I am struggling with sed and gawk but I guess that it'd be possible to
employ vim in the command line (it's to make a script that will be
automatically launched every 24 hours) but I don't have any idea of
how to do it...
How could I select the blocks (see file ahead) of a text file (say
SSSS.txt) in which some particular words appear?
Imagine that I want to keep the blocks containing words like "black",
"supermassive", "red", "intermediate", "relativistic"...
and delete the rest of blocks (and also the header and bottom of the file)
Well, my first thought would be to have a destroyable copy
of the text:
cat file | vim -
Then, clean up the stuff we don't want
1,/received/d
$?^\s*For subscribe options?,$d
to strip off the header and footer.
My first-pass solution will end up with duplicate results if
more than one of your keywords appear in the same "block"
but on diff. lines:
:let @a=''
:g/red\|relativistic/?^\s*astro-ph?,/^\s*astro-ph/-y A
:%d
:put a
:1d
:wq name_of_output.txt
You can alter that 2nd line for whatever keywords you want:
red\|relativistic\|black\|supermassive\|intermediate
If case doesn't matter, you can tack "\c" onto your search
pattern to ignore case:
red\|black\|supermassive\c
I don't know how it behaves with branching, so you might
have to wrap the whole thing in parens first to make them
all case-insensitive (maybe not):
\(red\|black\|supermassive\)\c
If you want to highlight your hits as well, you can tweak it
like
:g/red\|relativistic/s!!<b>&</b>!g|?^\s*astro-ph...
which, given that you seem to want to HTMLize your results
(as hinted at below), will bold each hit.
What would be the command line with vim? (or are there other possibilities?)

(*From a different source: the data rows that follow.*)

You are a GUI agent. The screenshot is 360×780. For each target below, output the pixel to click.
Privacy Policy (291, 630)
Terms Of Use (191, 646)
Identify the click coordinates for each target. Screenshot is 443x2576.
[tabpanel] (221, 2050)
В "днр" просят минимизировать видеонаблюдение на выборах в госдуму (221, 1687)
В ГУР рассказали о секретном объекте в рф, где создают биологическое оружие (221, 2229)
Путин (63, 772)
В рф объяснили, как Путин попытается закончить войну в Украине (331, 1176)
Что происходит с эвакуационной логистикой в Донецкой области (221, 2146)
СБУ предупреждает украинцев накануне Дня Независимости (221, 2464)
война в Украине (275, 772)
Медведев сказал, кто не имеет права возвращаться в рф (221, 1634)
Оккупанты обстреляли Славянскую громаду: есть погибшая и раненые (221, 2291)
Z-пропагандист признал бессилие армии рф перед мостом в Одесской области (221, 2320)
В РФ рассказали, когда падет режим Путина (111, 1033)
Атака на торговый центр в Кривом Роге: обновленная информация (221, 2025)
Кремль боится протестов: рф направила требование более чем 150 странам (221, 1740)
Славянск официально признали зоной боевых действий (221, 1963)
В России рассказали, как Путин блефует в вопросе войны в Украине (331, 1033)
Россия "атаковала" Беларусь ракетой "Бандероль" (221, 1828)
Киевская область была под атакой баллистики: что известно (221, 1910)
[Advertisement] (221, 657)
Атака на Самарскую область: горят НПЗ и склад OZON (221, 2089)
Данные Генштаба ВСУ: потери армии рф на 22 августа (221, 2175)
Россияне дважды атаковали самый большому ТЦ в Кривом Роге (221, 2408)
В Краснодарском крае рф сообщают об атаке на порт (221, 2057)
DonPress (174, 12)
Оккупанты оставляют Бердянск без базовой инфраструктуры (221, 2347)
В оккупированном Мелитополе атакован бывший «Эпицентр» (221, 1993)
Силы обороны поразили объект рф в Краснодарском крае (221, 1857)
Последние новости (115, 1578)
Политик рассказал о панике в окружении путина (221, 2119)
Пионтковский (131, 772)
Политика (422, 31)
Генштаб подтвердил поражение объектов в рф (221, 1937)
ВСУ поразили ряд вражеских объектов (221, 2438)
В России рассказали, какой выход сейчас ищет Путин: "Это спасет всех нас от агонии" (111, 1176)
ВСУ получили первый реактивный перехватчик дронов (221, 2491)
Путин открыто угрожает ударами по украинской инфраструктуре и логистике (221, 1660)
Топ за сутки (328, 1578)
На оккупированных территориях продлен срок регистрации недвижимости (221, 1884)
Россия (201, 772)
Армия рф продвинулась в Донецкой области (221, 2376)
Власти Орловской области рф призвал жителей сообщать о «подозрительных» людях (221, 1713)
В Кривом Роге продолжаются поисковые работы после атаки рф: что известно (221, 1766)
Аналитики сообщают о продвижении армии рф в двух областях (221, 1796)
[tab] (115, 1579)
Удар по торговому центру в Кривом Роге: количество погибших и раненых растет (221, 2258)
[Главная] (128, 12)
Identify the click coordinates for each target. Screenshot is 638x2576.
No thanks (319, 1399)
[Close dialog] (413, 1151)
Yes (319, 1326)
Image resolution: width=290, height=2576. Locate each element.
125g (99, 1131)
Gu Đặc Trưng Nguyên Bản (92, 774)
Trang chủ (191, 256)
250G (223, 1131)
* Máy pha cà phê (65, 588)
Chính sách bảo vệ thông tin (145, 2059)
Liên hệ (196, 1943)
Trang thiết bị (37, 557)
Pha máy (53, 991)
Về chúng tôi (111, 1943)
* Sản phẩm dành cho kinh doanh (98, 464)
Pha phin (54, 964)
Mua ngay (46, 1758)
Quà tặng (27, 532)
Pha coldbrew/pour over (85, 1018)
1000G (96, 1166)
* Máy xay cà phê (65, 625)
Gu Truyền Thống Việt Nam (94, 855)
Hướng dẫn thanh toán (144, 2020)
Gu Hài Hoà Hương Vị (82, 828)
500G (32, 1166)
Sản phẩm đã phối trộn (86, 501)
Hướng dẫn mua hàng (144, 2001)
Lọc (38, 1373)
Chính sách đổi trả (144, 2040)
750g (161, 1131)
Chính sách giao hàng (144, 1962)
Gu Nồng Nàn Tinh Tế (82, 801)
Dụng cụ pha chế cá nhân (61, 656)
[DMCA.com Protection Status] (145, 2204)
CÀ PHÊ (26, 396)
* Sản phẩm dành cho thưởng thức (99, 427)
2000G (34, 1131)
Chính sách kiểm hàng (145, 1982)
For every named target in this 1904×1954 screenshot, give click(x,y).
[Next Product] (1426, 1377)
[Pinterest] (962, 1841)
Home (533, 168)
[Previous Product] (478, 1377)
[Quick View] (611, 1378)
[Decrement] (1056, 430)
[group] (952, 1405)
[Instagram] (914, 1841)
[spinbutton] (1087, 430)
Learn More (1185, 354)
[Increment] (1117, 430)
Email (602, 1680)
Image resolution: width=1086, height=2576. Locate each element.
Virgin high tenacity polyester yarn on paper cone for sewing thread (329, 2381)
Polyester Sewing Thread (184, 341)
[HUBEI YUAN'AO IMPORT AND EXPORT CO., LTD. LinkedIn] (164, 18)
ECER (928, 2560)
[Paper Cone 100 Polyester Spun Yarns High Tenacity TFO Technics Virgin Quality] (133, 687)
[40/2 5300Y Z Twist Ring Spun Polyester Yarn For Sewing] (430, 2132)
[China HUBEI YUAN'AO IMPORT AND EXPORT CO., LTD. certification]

While you could hack all that into a command line, it might
be easier to put those lines in a script, say "foo.vim", and
then just source that script on the command line:
cat input.txt | vim -s foo.vim -
I would also like how to reemplace the
astro-ph/0604565 with <a href=" http://xxx.lanl.gov/pdf/astro-ph/0604565</a>
for all numbers, not only for 0604565 ...
after the ":1d" (that's "one dee", not "ell dee") line, you
could put something like
:%s!^\s*astro-ph/\(\d\+\)!<a
href="http://xxx.lanl.gov/pdf/astro-ph/\1">&</a>
(all on one line in case my mailer bungs it). Your HTML was
a little funky there, so I made some assumptions and cleaned
it up a little: The "\1" in the replacement is the number,
and the "&" in the replacement is the whole original text
(the "astro-ph:#######" bit), so you'll have an HTML link
with the original text as the clickable bit.
I'm sorry I couldn't come up with a clean way to snag just
the unique paragraphs easily without having an instance show
up as its own result-block.
Anyways, it's at least one sorta-solution to what you describe.
-tim